# AC motor phase current vs Battery pack current?



## jddcircuit (Mar 18, 2010)

Need some help with understanding the relationship of sinusoidal phase currents created using sinusoidal PWM battery voltage switching and how it relates to battery pack current.

My PWM duty cycle for each motor phase varies sinusoidally to create sinusoidal phase currents 120 degrees out of phase. I am unsure how to calculate or approximate battery pack current given my peak dutycycle and my peak phase current.

For DC motor and PWM controller:
Imotor * Duty% = IBattery

This is my guess for AC motor and Sinusoidal PWM controller:

(IPhasePeak * .707) * (DutyPeak% *.707) = IBattery 

Am I guessing correctly?

Thanks
Jeff


----------



## peggus (Feb 18, 2008)

Using the variables you specified I believe this is the answer.
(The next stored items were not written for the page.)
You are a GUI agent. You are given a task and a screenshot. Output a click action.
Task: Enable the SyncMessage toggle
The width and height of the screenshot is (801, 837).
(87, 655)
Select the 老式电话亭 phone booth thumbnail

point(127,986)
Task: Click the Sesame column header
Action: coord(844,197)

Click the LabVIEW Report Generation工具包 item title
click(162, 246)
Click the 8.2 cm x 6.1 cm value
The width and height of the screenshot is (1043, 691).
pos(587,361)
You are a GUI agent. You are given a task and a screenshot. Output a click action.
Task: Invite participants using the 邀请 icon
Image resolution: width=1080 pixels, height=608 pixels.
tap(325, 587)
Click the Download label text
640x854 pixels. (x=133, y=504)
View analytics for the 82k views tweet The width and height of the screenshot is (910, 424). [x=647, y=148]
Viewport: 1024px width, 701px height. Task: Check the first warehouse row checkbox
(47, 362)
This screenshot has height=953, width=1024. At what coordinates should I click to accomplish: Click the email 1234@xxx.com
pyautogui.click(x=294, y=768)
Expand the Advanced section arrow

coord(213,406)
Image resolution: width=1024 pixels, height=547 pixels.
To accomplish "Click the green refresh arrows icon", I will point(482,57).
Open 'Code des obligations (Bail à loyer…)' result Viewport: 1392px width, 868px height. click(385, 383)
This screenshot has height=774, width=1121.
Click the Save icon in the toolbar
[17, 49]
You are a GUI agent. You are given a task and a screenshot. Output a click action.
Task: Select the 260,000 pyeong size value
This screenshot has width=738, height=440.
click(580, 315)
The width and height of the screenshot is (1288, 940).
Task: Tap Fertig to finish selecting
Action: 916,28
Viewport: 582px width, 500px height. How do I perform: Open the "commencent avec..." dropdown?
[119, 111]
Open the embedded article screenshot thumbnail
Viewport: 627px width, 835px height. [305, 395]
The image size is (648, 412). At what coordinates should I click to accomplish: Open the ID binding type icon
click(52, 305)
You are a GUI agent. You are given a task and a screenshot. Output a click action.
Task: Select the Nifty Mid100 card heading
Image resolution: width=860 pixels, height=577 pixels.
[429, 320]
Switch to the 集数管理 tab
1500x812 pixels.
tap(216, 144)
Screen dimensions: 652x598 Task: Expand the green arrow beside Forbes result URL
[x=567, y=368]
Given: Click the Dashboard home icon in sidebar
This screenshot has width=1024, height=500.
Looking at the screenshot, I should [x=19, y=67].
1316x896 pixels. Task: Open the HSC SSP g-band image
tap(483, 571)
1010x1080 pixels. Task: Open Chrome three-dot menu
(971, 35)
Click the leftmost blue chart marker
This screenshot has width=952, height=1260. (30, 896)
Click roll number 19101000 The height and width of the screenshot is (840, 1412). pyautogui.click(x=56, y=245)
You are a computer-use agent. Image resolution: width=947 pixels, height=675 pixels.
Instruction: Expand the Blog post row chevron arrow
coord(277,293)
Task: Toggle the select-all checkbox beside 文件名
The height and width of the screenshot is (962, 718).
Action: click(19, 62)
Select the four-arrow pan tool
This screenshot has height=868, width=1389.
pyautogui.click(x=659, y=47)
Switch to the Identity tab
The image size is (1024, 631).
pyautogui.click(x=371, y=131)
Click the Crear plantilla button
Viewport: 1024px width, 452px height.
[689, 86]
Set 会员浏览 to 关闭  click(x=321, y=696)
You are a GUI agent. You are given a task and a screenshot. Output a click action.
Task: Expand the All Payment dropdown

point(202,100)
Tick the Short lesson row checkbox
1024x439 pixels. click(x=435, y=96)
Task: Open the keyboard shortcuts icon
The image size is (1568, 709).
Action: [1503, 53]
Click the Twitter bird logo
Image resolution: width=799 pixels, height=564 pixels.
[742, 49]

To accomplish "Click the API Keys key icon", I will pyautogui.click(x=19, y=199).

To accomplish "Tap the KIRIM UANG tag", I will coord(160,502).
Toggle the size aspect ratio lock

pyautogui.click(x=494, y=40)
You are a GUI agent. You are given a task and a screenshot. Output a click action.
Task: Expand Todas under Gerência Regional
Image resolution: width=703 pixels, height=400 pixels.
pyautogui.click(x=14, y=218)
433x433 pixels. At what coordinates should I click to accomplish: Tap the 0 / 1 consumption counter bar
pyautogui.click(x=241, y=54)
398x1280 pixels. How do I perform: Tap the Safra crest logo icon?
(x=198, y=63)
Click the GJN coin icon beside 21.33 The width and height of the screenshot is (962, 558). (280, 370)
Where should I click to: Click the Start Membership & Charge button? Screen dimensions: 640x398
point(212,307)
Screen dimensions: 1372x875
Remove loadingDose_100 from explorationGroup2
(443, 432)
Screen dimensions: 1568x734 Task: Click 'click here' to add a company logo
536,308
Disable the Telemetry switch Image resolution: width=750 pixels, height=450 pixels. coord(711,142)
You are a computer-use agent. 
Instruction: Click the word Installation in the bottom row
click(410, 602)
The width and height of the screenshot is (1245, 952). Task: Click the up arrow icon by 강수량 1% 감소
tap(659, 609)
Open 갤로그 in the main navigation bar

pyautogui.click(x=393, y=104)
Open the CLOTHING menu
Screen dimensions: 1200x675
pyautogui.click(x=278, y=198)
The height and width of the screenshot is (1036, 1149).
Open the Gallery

Motor RMS voltage = (Duty peak * V batt ) / sqrt(2)
Phase-N RMS voltage = motor RMS voltage / sqrt(3)
Motor power = 3 * Phase-N RMS voltage * Iphase_pk / sqrt(2)
I_batt = motor power / V batt

Or simplified

I_batt = Duty_RMS * 0.57 * 3 * Iphase_RMS


----------



## jddcircuit (Mar 18, 2010)

peggus said:


> Using the variables you specified I believe this is the answer.
> 
> Motor RMS voltage = (Duty peak * V batt ) / sqrt(2)
> Phase-N RMS voltage = motor RMS voltage / sqrt(3)
> ...


 
Thank you very much


----------